Every time I come home I have to climb a flight of stairs. When I'm feeling energetic I sometimes take two steps at a time. This gives me a number of ways to climb the stairs. For example, if there are ten steps, I could climb them taking five leaps of two, giving the pattern

2, 2, 2, 2, 2.

Or I could only use a leap of two at the beginning and the end, giving the pattern

2, 1, 1, 1, 1, 1, 1, 2.

How many ways are there all together of climbing the ten steps?

Being a mathematician, I don’t have ten steps of course, but I have steps. Can you find a formula to express the number of ways there are of climbing steps using leaps of one and two?

*Hint: Think recurrently! I could start my climb with a leap of one or two...*

## Comments

## I've got a recursive formula

S(1)=1

S(n)=1+S(n-1)+S(n-2)+S(n-3)+...+S(1)

## Fibonacci !

To reach n, i should first reach n-2 or n-1; and to reach n-2, i should reach n-3 or n-2.

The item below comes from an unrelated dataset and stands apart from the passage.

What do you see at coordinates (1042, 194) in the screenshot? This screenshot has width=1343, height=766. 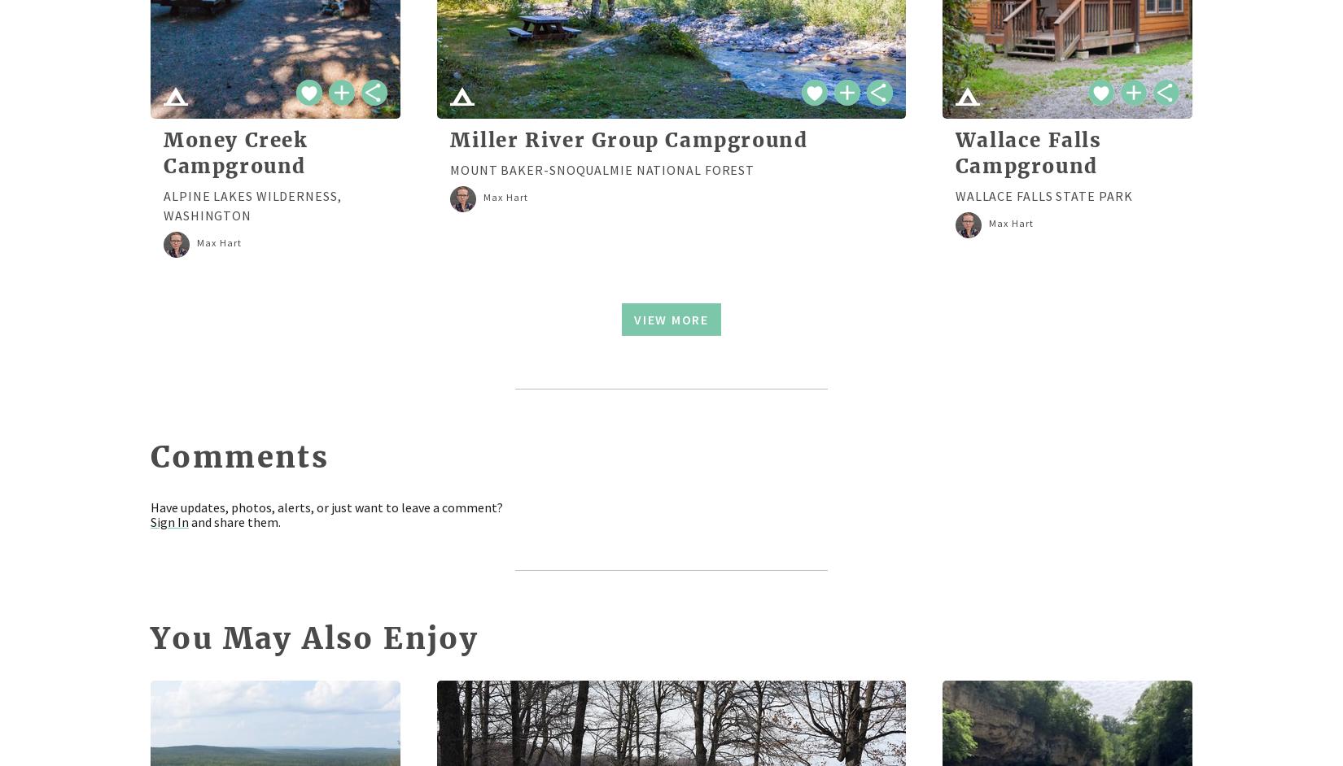 I see `'Wallace Falls State Park'` at bounding box center [1042, 194].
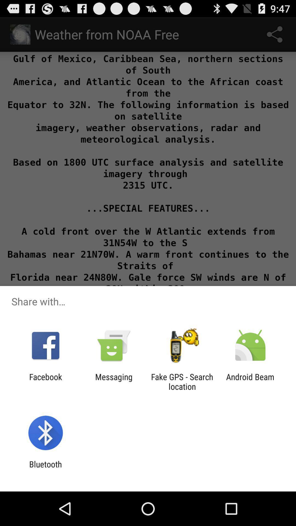  What do you see at coordinates (182, 381) in the screenshot?
I see `fake gps search item` at bounding box center [182, 381].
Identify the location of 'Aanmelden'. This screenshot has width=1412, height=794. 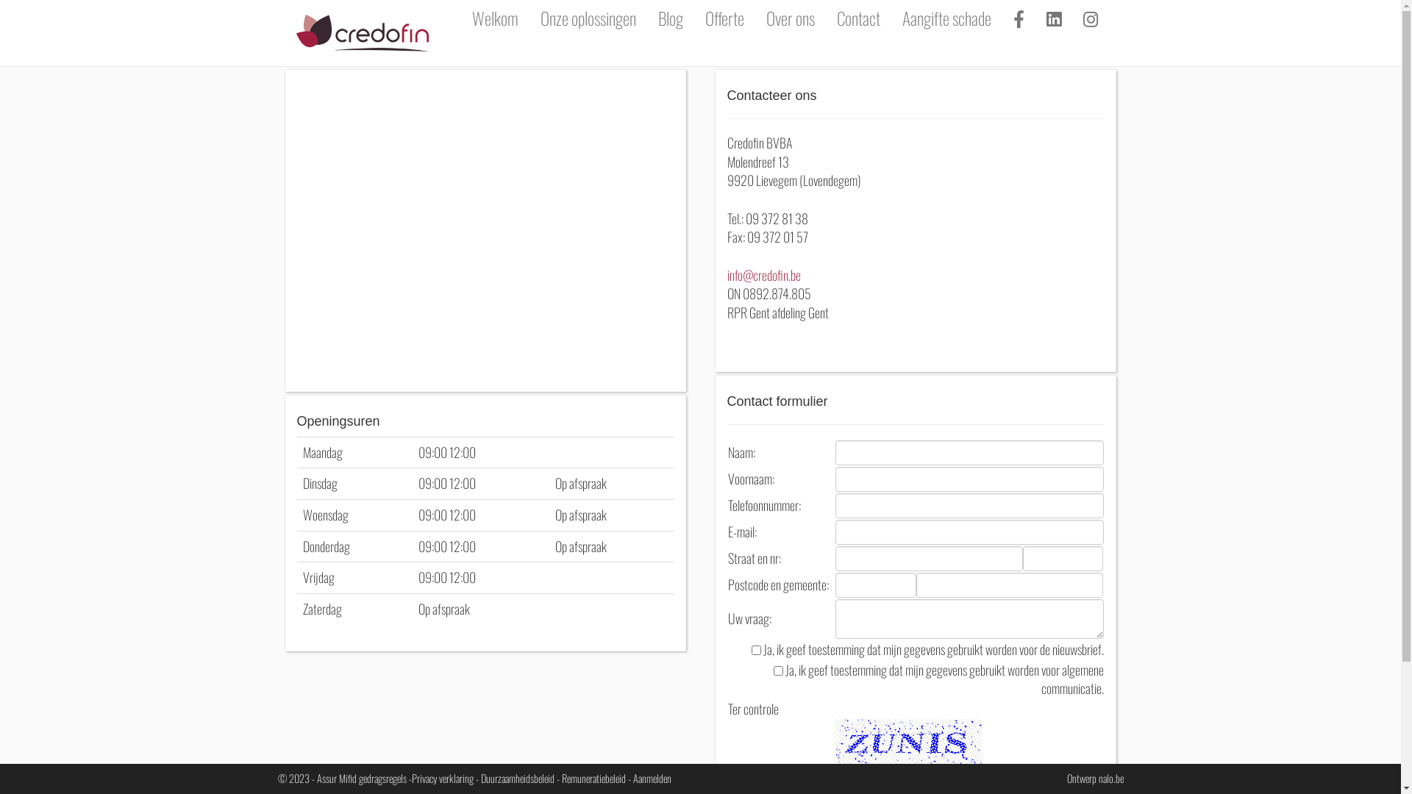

Considering this, i will get:

F(n) = F(n-1)+F(n-2)

F(n-1) = F(n-2)+F(n-3)

...

F(2)=2

F(1)=1

This means to reach the n-th step, the number of ways is a Fibonacci number F(n).

## Fibonacci !

To reach n, i should first reach n-2 or n-1; and to reach n-2, i should reach n-3 or n-2.

Considering this, i will get:

F(n) = F(n-1)+F(n-2)

F(n-1) = F(n-2)+F(n-3)

...

F(2)=2

F(1)=1

This means to reach the n-th step, the number of ways is a Fibonacci number F(n).

By the way, F(10) = 89.

## BINARY

When I first attempted this puzzle I tried finding a pattern in the possible ways of going up a smaller no. of steps. I used the binary system to find all the possible ways . Finally I got the formula: 2 to the power of n! Then I did 2 to the power of 10 (the no. of steps) and got 1024 (no. of ways to go up 10 steps). Then I checked the solution and found mine was wrong!! I don't understand what I did wrong!? Can somebody please explain??

## Fibonnaci Redux

I too started with your approach Ayaan. Afterall, for n steps, there are n-1 points at which point I might take 2 steps at once. Since I can either take or not take 2 steps at each of the n-1 points, there are 2^n-1 such total possibilities.

Note though that this approach does not give the correct answer because you cannot take 2 steps at two consecutive points.

If we model the points as a binary number, the problem becomes this: in the binary representation of all numbers 0 to 2^(n-1), how many such numbers are formed without adjacent bits set?

For n=2, the binary representations to consider are: 0 1

For n=3, the binary representations to consider are: 00 01 10 11

And for each successive n, we just tack a zero to the left of the previous representations and then a one to the left.

Thus for n= 4, zero-tacking gives 000 001 010 011 and one-tacking gives 100 101 110 111.

Finally zero-tacking means that any representation that did not previously contain two consecutive bits set will again be OK.

But one-tacking means that any previous representation with the high bit set will now contain two consecutive bits.

So

n(I) = n(I-1) + n(I-1) with the high bit zero

but

n(I) with the high bit zero = n(I-1)

so

n(I) = n(I-1) + n(I-2)

This is the Fibonacci solution derived by other posters.

## Math

[(n-0)! /(n-2×0)!]÷0! + [(n-1)!/(n-2×1)!]÷1! +[(n-2)!/(n-2×2)!]÷2! + ....................+ [(n-(n÷2))!/(n-n)!]÷(n÷2)!